There's a lot of confusion on this. It all comes down to how you define "herd immunity".
1) Traditional herd immunity: enough people get it that the virus dies on its own w/o any special measures - 60-70% for covid, maybe more with overshoot. This value is endemic to the virus and the local population behavior and density. It assumes normal behavior.
2) Whatever you call what we're doing now ("effective herd immunity"?) where roughly 60% stay mostly isolated out of the "herd": cases drop, maybe we wait it out until a vaccine. This number is very malleable based on behavior.
The problem with 2 obviously is the virus never really goes away, people get complacent, then we get this slow burn back to traditional herd immunity.
So I don't think you ever get to virus
over w/o a vaccine or traditional herd immunity. But it does explain this phenomenon where cases seem to start dropping once you hit 20-30% of the population infected. There just aren't that many more people in the pool who could potentially get it.

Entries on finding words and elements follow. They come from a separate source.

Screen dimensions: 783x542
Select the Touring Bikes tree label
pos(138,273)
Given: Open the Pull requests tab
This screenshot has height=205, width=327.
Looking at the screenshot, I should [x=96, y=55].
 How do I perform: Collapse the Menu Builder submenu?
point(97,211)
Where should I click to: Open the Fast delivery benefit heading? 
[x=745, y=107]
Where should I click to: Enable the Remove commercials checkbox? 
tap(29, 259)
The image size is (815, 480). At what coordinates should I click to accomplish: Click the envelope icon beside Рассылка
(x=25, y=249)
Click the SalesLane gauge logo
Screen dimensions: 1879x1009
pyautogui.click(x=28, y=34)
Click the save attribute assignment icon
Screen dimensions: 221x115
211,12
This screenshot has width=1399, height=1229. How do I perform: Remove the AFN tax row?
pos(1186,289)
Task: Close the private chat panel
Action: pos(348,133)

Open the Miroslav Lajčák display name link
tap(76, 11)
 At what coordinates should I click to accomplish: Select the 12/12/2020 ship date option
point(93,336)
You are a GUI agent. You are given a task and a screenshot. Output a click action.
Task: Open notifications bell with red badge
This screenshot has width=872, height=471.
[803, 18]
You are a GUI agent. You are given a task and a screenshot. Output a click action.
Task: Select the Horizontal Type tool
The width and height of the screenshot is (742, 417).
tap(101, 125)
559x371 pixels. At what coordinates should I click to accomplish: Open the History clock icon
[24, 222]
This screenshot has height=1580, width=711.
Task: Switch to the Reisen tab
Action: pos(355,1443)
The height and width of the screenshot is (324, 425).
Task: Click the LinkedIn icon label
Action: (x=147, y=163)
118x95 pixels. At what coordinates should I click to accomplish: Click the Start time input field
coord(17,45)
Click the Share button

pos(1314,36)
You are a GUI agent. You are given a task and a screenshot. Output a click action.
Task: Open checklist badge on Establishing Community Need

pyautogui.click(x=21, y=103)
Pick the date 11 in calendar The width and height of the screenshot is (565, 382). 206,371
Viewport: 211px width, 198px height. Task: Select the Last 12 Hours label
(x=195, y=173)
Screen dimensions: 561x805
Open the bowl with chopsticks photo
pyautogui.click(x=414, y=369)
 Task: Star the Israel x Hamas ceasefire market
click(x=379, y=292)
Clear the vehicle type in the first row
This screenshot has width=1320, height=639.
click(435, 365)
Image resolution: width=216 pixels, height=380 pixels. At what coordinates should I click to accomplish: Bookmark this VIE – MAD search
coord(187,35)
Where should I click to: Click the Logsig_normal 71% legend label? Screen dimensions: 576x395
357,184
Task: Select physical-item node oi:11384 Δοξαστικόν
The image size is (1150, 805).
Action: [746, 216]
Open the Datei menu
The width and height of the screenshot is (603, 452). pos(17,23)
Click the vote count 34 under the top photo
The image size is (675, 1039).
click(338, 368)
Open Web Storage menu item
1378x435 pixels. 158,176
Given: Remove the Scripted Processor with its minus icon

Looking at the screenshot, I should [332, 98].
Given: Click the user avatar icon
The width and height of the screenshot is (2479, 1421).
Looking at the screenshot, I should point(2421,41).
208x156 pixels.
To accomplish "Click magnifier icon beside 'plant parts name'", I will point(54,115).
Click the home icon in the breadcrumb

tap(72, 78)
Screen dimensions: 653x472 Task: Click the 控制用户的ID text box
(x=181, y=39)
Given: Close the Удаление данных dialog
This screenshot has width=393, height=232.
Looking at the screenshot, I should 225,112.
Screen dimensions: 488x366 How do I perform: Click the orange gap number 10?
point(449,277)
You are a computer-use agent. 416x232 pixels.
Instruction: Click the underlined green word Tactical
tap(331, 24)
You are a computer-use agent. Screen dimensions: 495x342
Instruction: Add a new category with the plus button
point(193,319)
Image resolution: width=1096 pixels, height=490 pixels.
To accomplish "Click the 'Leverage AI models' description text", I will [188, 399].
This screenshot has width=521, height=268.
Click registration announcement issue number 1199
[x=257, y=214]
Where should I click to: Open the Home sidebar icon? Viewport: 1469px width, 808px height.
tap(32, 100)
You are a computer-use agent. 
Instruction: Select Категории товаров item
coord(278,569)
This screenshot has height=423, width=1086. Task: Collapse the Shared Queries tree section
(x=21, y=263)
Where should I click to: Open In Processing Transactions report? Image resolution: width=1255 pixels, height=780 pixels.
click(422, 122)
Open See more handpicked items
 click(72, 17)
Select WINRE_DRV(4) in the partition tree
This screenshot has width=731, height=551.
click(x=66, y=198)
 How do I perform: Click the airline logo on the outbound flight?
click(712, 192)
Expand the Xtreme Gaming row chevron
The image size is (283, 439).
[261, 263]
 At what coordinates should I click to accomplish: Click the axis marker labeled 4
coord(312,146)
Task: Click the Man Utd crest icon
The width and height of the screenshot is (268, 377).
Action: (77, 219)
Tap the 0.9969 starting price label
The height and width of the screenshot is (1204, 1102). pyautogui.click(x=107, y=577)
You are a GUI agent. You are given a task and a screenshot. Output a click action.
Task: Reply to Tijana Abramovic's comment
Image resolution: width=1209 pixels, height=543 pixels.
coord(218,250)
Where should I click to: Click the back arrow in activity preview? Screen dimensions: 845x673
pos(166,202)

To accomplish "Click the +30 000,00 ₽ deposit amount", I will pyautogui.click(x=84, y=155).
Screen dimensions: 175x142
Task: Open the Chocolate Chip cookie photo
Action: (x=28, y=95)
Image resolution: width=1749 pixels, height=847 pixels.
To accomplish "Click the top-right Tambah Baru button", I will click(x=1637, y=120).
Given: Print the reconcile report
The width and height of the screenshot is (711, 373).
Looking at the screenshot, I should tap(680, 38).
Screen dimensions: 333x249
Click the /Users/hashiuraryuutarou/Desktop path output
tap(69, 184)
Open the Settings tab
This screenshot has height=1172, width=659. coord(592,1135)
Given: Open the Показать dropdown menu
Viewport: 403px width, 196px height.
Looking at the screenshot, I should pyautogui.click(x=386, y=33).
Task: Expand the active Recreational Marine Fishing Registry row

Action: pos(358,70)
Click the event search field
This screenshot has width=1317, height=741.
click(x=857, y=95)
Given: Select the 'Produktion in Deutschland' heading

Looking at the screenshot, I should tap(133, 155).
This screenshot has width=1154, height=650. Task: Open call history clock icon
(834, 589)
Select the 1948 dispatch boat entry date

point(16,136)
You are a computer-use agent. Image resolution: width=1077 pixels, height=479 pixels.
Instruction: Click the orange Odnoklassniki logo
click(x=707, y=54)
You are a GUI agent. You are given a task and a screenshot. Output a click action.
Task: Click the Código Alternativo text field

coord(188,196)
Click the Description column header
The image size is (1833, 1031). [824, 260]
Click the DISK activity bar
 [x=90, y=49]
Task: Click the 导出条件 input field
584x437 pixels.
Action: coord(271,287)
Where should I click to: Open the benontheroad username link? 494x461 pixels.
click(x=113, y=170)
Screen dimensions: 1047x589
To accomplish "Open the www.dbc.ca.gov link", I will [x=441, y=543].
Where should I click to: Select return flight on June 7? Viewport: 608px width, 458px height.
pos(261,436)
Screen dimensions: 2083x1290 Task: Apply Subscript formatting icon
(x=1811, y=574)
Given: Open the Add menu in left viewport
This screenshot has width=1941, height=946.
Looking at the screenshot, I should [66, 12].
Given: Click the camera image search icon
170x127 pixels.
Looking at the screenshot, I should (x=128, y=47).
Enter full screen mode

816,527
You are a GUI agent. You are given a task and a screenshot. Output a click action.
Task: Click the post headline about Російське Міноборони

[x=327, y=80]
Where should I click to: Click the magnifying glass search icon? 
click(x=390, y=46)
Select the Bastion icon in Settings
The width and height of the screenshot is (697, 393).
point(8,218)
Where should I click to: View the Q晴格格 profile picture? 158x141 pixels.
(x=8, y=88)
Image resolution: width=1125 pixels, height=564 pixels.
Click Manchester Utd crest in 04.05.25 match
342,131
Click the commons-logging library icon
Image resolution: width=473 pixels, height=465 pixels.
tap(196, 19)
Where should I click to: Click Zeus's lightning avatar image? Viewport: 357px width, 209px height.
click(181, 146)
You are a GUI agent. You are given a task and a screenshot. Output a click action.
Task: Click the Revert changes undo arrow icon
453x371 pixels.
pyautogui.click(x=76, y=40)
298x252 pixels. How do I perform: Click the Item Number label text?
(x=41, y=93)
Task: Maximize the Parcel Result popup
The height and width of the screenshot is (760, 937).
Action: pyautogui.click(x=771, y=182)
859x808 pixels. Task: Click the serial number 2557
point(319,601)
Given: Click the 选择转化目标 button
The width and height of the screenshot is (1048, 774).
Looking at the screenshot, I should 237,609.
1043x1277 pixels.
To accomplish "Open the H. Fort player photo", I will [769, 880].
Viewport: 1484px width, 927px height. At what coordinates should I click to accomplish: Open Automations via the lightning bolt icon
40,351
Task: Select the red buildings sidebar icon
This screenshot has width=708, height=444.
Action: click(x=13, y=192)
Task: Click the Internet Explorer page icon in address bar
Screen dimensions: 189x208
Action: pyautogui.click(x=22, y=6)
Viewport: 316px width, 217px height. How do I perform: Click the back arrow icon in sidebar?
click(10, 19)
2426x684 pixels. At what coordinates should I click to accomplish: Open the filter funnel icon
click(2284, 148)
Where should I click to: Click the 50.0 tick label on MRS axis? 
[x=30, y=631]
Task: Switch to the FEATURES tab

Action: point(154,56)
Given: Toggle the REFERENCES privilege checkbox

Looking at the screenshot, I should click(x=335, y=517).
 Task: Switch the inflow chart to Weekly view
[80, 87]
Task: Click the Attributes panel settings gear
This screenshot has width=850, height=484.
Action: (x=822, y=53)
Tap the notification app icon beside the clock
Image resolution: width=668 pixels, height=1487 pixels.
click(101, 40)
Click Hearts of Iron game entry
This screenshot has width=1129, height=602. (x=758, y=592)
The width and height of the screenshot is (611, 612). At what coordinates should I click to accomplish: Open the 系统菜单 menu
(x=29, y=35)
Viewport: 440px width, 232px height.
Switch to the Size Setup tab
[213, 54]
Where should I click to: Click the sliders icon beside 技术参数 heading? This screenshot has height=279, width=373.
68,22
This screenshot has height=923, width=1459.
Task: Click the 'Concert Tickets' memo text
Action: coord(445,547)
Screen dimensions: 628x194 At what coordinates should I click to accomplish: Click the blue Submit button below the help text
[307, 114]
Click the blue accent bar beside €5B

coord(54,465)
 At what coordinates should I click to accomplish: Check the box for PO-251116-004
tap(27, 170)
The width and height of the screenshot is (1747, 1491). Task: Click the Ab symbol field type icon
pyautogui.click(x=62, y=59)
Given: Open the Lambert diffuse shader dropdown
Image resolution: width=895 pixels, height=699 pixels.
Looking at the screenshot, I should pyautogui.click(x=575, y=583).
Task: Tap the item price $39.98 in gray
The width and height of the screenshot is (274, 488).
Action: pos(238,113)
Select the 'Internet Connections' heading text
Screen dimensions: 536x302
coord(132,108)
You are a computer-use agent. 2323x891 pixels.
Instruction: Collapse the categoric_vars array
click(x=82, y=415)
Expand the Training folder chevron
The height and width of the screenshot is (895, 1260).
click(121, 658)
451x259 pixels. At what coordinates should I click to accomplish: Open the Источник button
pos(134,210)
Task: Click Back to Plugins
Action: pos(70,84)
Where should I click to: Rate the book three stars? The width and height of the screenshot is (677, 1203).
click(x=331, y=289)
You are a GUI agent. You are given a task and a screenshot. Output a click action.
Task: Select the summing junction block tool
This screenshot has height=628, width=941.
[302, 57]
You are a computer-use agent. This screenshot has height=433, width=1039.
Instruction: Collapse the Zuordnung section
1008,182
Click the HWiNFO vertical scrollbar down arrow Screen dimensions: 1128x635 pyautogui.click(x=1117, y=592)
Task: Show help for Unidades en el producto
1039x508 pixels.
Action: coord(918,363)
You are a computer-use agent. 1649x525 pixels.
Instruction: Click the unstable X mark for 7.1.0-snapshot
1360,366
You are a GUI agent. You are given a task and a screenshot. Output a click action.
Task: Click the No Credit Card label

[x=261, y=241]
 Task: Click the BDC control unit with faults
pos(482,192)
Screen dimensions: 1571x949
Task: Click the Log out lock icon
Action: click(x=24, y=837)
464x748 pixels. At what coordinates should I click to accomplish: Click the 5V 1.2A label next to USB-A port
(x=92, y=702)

Hence my concern about schools opening up a new segment (parents, teachers, teenagers) to the pool that currently is mostly out of the pool (not all parents, but a good chunk of them). I know plenty of parents who are taking the virus very seriously and really don't want to send their kids back to in-person classes, but they're still having a really tough decision about what to do right now in places where schools are giving the either/or option.